> **Problem description**:
Set down the part of the forum thread about the memory parity error starting at "Like i said" and ending at "look at THIS.", with no changes.

> **Quoted passage**:
# memory parity error



## deki

Dell tech support is useless and their forum is impossible to even make an account in so i come to you guys.

Basicaly my computer crashes and i get the following error message on a blue screen when i play the game STALKER shadow of chernobyl for longer then 10 minutes:

***Hardware Malfunction
Call your hardware vendor for support
NMI: Parity Check/Memory Parity Error
***The System has Halted***

Like i said i have a dell laptop (inspiron 9400), specs:
1GB RAM
Intel Core 2 Duo 1.83GHz
GeForce Go 7900GS 256MB
Windows XP


----------



## MunkyPhil

Take a look at THIS.

Hope it helps


----------



## TheMatt

Hi, :wave:

Try running the laptop with only one RAM stick, and then the other. It could be a bad DIMM.

> **Data section**:
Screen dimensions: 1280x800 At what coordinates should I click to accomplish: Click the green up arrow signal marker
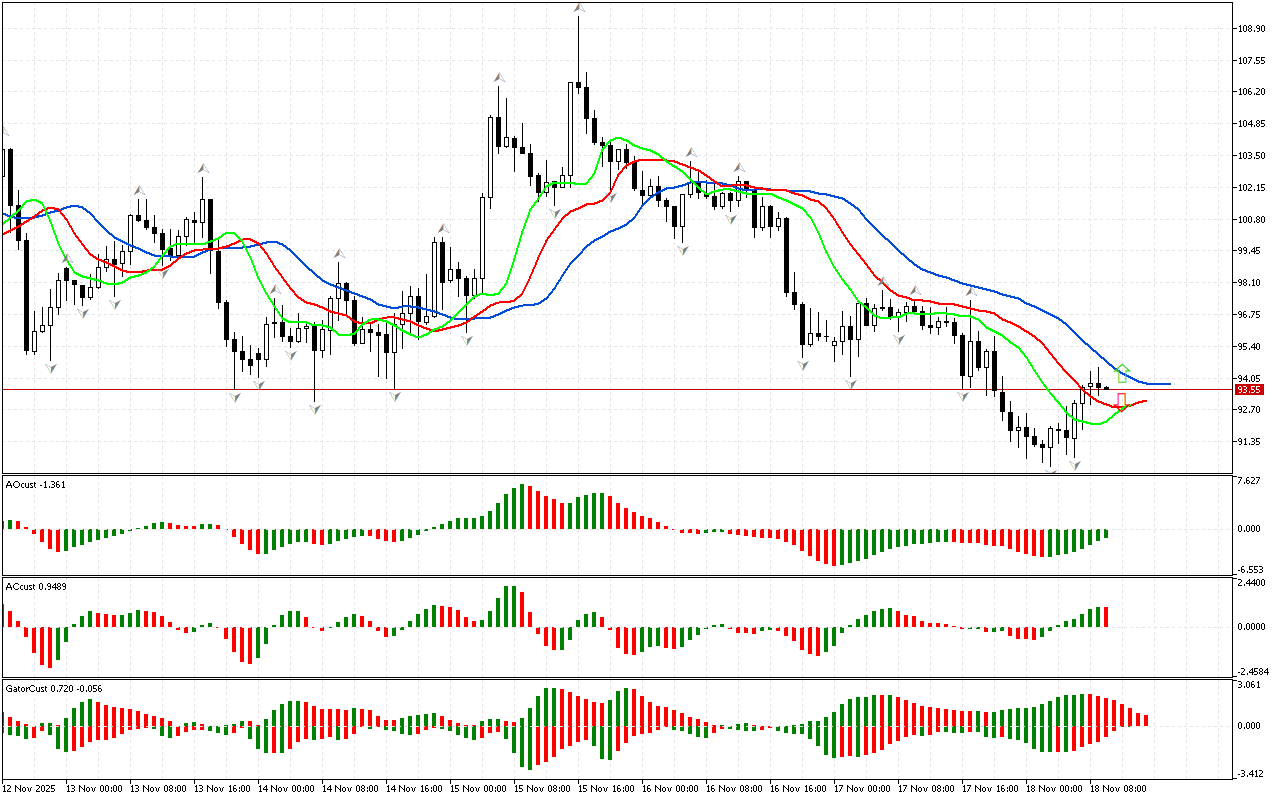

> **Exercise solution**:
Like i said i have a dell laptop (inspiron 9400), specs:
1GB RAM
Intel Core 2 Duo 1.83GHz
GeForce Go 7900GS 256MB
Windows XP


----------



## MunkyPhil

Take a look at THIS.